Today, not only is every individual a self-proclaimed sneakerhead but also into aesthetics like never before. Because of this, Nike has an audience ready to consume Air Max models old and new that are never meant for anyone to actually run a mile in.
In turn, Foot Locker sees incredible traction from Air Maxes ideated in the ’80s and ’90s to ones recently rendered for retail.
“VaporMax and 270s do incredibly well,” noted Berger. “Air Max 90s, Air Max 1s, Air Max 95s, and Air Max 97s are icons in sneaker culture and have been a part of our business since they first came out.”
Air Max is as hot as ever for both Nike and Foot Locker. In fact, Nike has even gone as far as turning March into Air Max Month.

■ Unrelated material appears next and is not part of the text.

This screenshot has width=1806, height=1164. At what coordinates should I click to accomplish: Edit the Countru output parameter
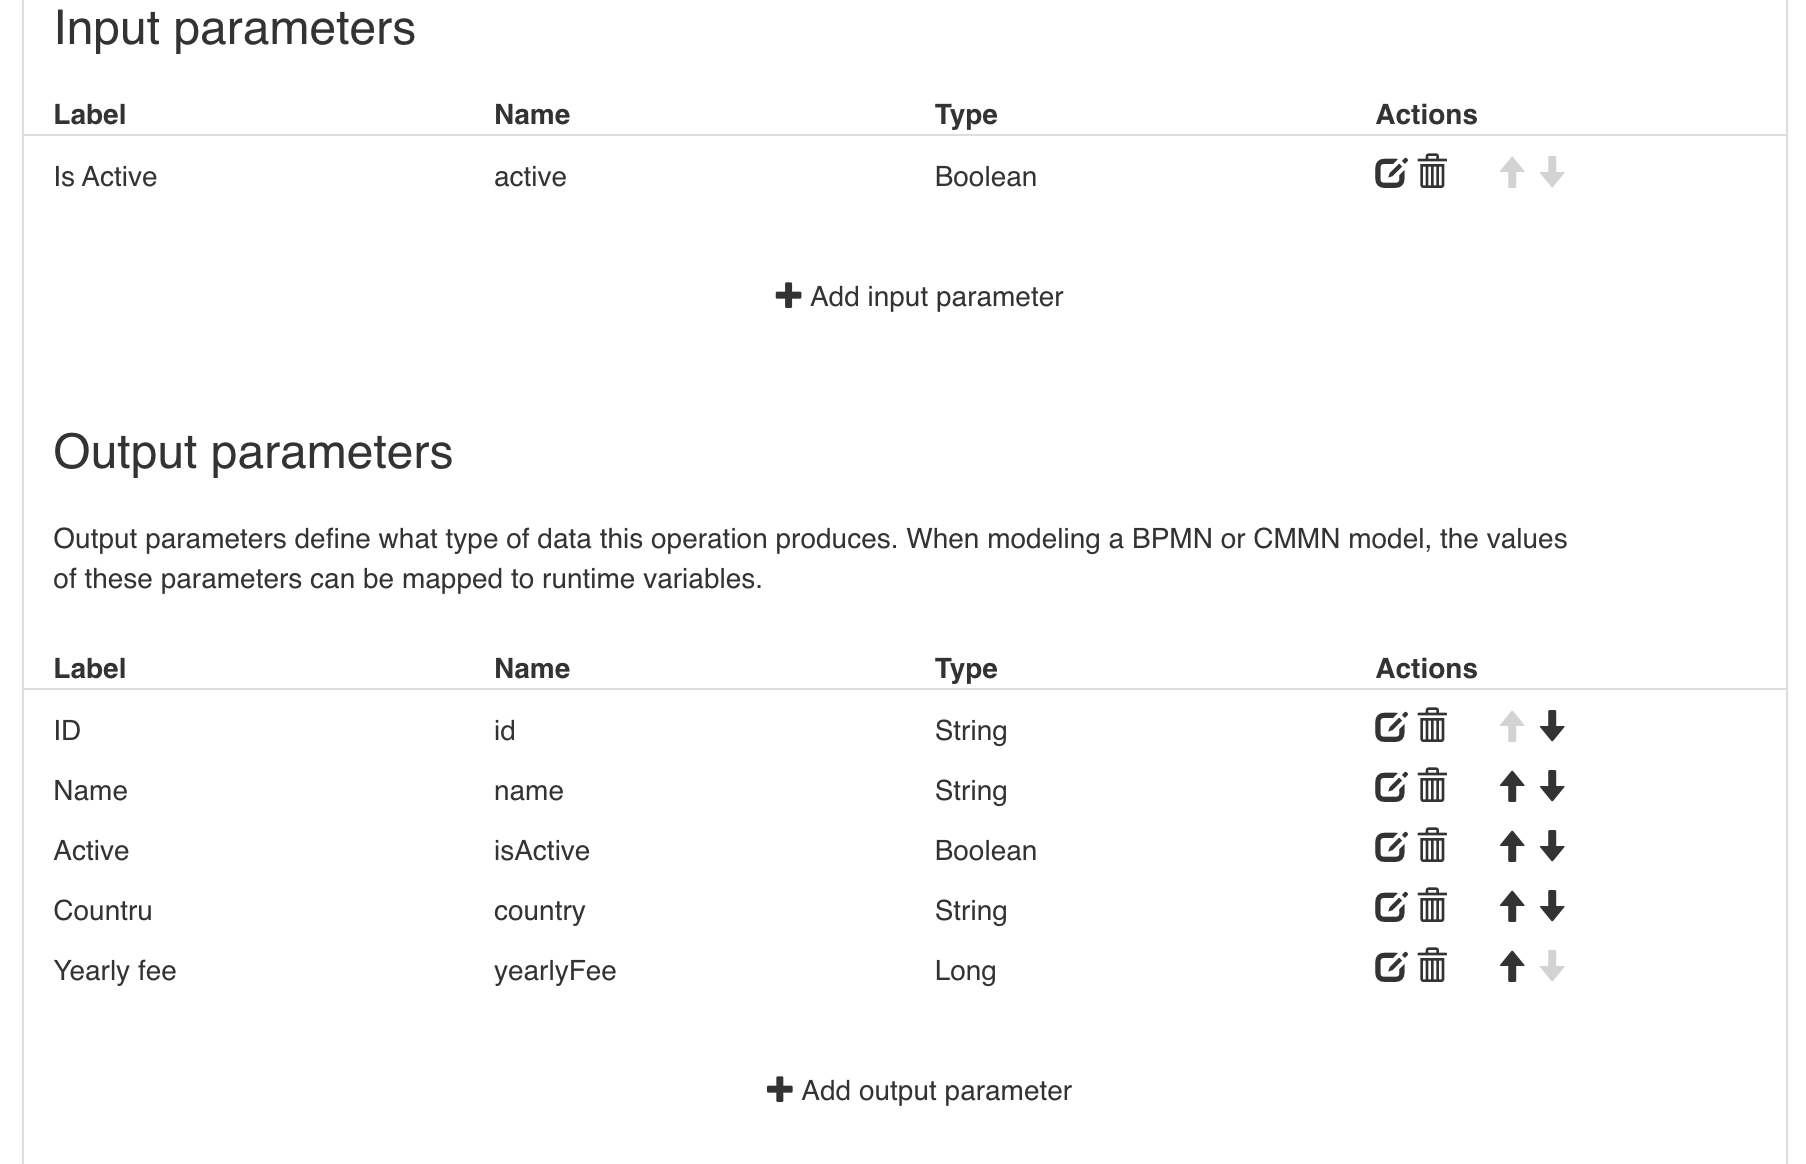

While it is true that the big brand is doing more direct-to-consumer sales, it’s also true that they’re leaning on Foot Locker to keep the chase around Air Max alive. Because of the breadth of Foot Locker stores across the country and around the world, the race to get retro runners is more competitive than ever.
The Bubble Isn’t Popping
There was a time when wanting old sneakers was a hobby one could only enjoy through online forums or Craigslist classifieds.

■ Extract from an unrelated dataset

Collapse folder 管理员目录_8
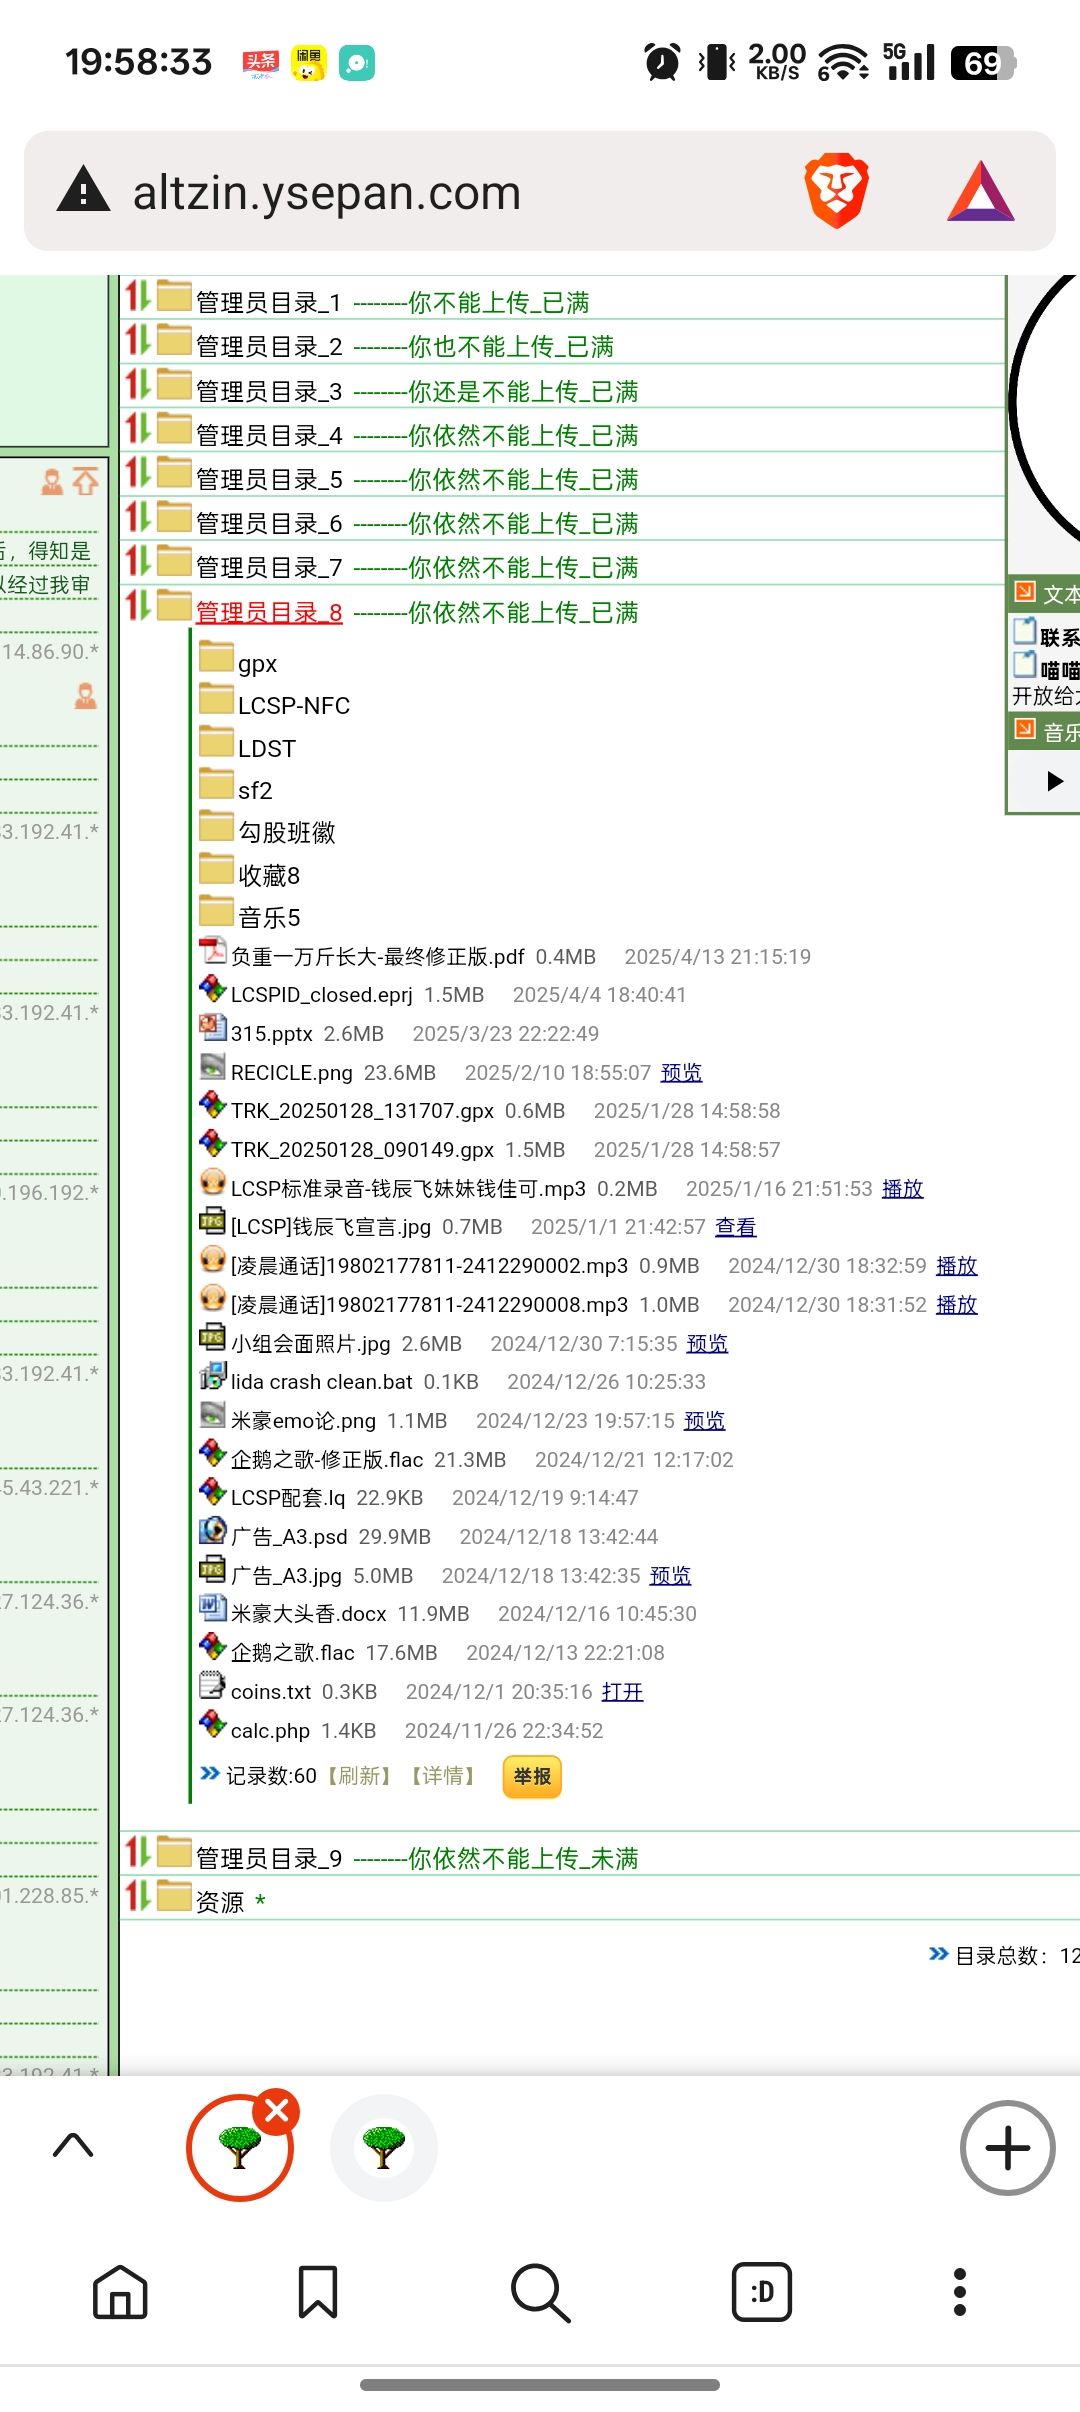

Over the course of the 2010s, sneaker culture became mass culture with Nike and Foot Locker right in the middle of the surge. For Berger, the buzz around retro running shoes hit a fever pitch in 2017 when Nike revived a pair of classic kicks celebrating their 20-year anniversary.
“The Silver Bullet Air Max 97 was a real moment,” Berger said of the Air Max 97 retro release. “That took a life of its own.”
That same year, Nike released its all-new Air VaporMax platform. Removing the molding of a midsole and instead exposing the Air bubble so that it consumed the entire footbed, it was Hatfield’s homage to the Centre Pompidou in even bolder fashion.
“The polarizing thing is usually the good thing,” Berger said, describing new Nike designs.
Since going retro and futuristic in 2017, all Air Max models continue to crush at Foot Locker.
“Thank goodness I can tell you both,” Berger answered when asked whether classic or contemporary sells better. “Honestly, it’s true. It tends to be that different heritage silhouettes get hot at different moments, but Air Max 1s, Air Max 90s, Air Max 95s, and Air Max 97s never go out of style. They’re just staples in the culture. But when you bring something new like VaporMax or Air Max 270? It tends to invite a new audience into the Air Max family.”
Seen by both the holiday turned into a month and the major mark Air Max makes on industry-wide sales, it’s safe to say that audience Berger speaks of is only getting bigger.
Because of the breadth of models, Air Max occupies almost every pricepoint at Foot Locker when considering sizes and styles that resonate across the spectrum. Berger calls the accessibility of Air Max “pretty democratic,” which proves true when given the great variance between the $75 Air Max 90 Slide all the way to the $210 VaporMax Plus
“Air Max is such a steady and strong part of our business, always,” said Berger. “The timing of March is perfect because it lives as its own moment. It certainly accelerates sales, and there’s nothing else like it in our industry. It’s continually huge.”
Over the years, the Foot Locker family has lived as the exclusive retailer for limited launches such as 2018’s De’Aaron Fox Air Max 1 to recent releases such as the “Evolution of the Swoosh” Air Max collection.
While March 26 might mean a lot to Air Max fans, trust that the entire year is a major event where Foot Locker is concerned.
Better yet, don’t be concerned about access to Air Maxes at Foot Locker changing any time soon.
“The relationship with Nike is terrific,” Berger confirmed. “Air Max is, has always been, and will always be a staple of sneaker culture and Foot Locker. I truly believe it will always be significant to the consumer.”